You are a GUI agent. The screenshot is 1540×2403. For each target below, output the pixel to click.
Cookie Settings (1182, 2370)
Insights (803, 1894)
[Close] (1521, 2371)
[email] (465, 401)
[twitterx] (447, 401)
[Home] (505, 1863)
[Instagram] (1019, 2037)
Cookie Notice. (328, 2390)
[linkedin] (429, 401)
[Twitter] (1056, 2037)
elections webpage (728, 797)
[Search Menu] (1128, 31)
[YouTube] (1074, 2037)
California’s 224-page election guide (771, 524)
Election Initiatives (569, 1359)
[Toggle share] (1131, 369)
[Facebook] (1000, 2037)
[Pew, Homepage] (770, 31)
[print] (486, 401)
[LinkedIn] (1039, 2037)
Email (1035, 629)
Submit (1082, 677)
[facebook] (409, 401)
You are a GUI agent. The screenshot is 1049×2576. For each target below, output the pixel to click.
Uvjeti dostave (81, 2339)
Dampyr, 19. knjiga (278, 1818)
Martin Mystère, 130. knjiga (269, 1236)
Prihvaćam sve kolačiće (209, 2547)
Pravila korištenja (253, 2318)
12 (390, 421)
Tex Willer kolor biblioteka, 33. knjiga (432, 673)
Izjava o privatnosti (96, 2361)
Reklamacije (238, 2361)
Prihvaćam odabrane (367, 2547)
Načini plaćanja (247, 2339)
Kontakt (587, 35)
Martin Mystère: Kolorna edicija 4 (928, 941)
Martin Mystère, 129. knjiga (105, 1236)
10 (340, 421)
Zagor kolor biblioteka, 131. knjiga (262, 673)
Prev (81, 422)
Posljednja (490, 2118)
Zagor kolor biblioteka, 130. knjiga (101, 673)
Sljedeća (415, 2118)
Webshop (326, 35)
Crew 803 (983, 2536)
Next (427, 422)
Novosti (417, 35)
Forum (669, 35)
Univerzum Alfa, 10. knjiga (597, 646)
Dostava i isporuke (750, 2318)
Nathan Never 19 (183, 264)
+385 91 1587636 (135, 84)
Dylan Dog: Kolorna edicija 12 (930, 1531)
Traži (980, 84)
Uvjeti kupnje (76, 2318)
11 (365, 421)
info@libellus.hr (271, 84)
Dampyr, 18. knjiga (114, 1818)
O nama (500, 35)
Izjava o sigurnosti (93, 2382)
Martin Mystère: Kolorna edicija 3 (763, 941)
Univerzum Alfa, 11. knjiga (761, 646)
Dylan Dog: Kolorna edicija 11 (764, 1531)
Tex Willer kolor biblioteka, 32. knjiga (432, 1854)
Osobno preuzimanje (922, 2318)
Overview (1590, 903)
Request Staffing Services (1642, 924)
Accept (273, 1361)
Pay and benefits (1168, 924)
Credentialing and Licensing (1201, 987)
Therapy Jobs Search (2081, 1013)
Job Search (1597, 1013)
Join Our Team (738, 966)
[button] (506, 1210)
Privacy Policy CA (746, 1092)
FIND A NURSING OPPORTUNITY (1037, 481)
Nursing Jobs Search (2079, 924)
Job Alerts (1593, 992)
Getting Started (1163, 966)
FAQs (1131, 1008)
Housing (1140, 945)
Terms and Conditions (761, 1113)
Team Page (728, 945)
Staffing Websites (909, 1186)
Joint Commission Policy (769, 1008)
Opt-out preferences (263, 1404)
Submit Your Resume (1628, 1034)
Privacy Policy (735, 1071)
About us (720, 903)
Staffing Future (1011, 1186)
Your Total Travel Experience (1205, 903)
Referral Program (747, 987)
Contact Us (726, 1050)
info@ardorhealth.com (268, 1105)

- [Task goal] All lines in the data above from the one with "Osobno preuzimanje (922, 2318)" through the one with "Nursing Jobs Search (2079, 924)" must be repeated exactly, and no others.

- [Answer to this task]
Osobno preuzimanje (922, 2318)
Overview (1590, 903)
Request Staffing Services (1642, 924)
Accept (273, 1361)
Pay and benefits (1168, 924)
Credentialing and Licensing (1201, 987)
Therapy Jobs Search (2081, 1013)
Job Search (1597, 1013)
Join Our Team (738, 966)
[button] (506, 1210)
Privacy Policy CA (746, 1092)
FIND A NURSING OPPORTUNITY (1037, 481)
Nursing Jobs Search (2079, 924)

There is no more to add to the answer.